Нельзя ли в этой особенности фракийской монетной чеканки усматривать отзвук древней формы коллективного производства и связанного с ним коллективного потребления, в которых принимало участие все племя или его значительная часть? Может быть, в этом явлении следует видеть сохранение древней традиции, проявлявшейся в VI—V вв. в форме торговых сделок, производимых для общих нужд племени?

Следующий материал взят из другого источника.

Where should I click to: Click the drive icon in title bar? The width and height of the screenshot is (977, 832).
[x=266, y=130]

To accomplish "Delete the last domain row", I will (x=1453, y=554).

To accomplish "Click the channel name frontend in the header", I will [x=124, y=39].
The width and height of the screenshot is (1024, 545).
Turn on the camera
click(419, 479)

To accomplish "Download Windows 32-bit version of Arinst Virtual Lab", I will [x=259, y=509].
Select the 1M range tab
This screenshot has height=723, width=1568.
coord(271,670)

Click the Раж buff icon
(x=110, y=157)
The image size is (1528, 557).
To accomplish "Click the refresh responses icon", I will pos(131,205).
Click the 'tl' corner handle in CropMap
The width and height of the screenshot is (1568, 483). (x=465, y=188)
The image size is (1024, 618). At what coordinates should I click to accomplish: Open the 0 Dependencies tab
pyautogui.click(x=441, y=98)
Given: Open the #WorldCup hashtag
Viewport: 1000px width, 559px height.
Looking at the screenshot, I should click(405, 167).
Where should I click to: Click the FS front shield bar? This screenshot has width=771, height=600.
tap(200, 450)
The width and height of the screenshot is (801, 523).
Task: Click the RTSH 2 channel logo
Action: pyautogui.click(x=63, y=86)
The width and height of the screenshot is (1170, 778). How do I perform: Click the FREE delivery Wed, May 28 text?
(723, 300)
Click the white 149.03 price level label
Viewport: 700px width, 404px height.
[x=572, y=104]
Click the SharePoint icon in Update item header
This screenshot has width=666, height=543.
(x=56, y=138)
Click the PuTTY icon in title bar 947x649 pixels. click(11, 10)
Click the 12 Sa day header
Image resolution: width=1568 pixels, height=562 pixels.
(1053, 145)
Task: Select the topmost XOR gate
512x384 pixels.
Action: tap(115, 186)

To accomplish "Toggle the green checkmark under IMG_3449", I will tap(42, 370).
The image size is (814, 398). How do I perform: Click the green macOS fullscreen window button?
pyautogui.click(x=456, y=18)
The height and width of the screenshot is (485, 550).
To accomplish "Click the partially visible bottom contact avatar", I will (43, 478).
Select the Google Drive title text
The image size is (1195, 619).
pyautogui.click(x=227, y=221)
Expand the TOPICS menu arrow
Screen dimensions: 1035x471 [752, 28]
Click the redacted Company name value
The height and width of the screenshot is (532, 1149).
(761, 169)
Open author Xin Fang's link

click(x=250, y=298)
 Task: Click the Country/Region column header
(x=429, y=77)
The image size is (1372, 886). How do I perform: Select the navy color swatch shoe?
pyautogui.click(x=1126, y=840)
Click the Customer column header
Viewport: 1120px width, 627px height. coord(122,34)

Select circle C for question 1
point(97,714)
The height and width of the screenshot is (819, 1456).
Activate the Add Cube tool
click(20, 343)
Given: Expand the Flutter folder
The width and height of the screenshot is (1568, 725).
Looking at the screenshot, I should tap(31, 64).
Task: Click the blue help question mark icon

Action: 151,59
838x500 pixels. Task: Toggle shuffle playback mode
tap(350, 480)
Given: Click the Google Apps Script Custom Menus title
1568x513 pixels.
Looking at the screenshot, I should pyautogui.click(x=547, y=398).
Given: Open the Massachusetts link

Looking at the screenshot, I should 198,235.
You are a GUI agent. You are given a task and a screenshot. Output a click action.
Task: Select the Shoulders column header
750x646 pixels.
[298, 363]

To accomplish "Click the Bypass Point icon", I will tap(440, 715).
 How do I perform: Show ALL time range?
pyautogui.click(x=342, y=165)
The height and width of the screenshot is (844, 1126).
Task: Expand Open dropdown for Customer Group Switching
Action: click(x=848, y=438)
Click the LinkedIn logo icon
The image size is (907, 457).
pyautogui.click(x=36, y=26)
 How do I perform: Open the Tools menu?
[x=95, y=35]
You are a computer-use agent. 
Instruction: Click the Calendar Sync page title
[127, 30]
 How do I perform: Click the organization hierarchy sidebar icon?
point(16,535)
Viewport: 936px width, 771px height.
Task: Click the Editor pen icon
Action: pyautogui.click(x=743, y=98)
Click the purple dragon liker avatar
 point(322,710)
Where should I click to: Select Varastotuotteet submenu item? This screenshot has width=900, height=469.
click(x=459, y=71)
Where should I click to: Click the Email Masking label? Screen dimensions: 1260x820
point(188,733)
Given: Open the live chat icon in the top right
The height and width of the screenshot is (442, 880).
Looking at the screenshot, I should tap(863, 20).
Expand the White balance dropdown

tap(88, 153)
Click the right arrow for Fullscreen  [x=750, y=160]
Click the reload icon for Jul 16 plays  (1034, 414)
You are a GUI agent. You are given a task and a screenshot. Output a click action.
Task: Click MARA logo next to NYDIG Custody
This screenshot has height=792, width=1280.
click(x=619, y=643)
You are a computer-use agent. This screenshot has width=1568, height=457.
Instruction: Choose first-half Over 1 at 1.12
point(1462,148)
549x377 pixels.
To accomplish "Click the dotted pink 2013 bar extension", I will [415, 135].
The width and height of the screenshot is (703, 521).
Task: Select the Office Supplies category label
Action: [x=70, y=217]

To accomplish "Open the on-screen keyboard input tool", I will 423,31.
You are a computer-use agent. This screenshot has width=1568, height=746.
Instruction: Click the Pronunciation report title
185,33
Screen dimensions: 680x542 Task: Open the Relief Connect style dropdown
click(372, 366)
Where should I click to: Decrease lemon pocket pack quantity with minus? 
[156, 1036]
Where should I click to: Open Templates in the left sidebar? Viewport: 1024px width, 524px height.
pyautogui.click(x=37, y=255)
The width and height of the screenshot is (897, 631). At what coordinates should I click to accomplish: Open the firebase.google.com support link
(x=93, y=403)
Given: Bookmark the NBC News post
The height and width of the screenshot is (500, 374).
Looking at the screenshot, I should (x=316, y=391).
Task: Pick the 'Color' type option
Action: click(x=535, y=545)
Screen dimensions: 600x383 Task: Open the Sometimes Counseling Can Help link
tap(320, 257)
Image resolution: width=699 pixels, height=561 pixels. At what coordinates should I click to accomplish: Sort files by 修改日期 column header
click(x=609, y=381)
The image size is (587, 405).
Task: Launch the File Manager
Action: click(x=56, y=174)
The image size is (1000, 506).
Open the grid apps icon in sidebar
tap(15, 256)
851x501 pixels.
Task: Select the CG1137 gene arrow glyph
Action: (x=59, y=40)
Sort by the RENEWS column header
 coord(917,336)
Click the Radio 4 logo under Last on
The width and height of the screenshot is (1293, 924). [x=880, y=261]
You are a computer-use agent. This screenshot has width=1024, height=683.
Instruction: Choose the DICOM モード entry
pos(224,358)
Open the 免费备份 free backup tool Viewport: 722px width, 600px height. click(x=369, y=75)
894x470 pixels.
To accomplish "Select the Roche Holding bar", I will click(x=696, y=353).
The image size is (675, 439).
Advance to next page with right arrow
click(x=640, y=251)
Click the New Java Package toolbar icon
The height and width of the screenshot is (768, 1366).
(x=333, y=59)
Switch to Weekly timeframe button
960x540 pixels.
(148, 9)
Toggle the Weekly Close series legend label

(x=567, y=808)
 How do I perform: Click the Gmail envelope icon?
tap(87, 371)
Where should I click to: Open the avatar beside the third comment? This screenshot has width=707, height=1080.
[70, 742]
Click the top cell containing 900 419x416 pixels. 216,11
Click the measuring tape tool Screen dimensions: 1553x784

Аналогичные соображения, касающиеся коллективного потребления, возникают при исследовании склада сосудов, служивших коллективным вместилищем продуктов для сравнительно большой группы лиц, обнаруженного в г. Пловдиве и датируемого VIII — VI вв. до н. э.224
Община, основанная на родственных отношениях, явственно проглядывает во фракийских эпиграфических материалах даже в сравнительно позднее для нашей темы время — в надписях эллинистического и римского периодов. Многие названия фракийских деревень происходят от личных имен и племенных наименований225, что дает повод связывать возникновение этих деревень с поселением родственных коллективов. Особенно любопытно упоминание в одной из надписей «границ поля бендипаренов»226, так как в наименовании жителей поселения звучит имя богини Бендиды, которая (помимо функций, идентичных с греческой богиней Артемидой) была «объединительницей, богиней-защитницей родовых объединений и совместно живущих»227.
Для изучения общинных отношений представляет интерес и отрывок из «Анабазиса» Ксенофонта (VII, V, 12—13). В последнем русском издании (1951 г.) он переведен следующим образом: «Здесь у Салмидесса многие из плывущих в Понт кораблей садятся на мель и их прибивает затем к берегу, так как море тут на большом протяжении очень мелководно. Фракийцы, живущие в этих местах, отмежевываются друг от друга столбами и грабят корабли, выбрасываемые морем на участок каждого из них» (разрядка моя. — Т. 3.). Аналогично переводят это место228. Кацаров и, судя по трактовке этого текста, Б. Геровu и А. Фол. У последнего эта точка зрения проведена в наиболее категорической форме: он указывает на то, что участки принадлежали частным владельцам или главам патриархальных (видимо, малых?) семей; в целом он видит в событиях у Салмидесса указание на «типично территориальную общину»229. При такой трактовке греческого текста создается впечатление, что прибрежные участки у Салмидесса находились в частной собственности отдельных фракийцев. Перевод греческого текста должен быть, однако, как мне кажется, иным. Следует обратить внимание на то, что Ксенофонт, дважды говоря о тех, кому принадлежат огороженные участки, употребляет не единственное, а множественное число: «Фракийцы, живущие в этих местах, устанавливают у себя межевые столбы, и каждые ( εχαοτοι ) грабят потерпевших у них ( ϫαϑαοτούς ) кораблекрушение». Если принять такую трактовку текста, то отрывок воспринимается иначе: очевидно, что речь идет об участках, захваченных не одним человеком, а группой лиц, являющихся коллективными владельцами этого участка. Таким образом, текст «Анабазиса» дает повод говорить не о частном владении землей (в данном случае — что-то вроде рыболовецкого угодья), а о коллективном.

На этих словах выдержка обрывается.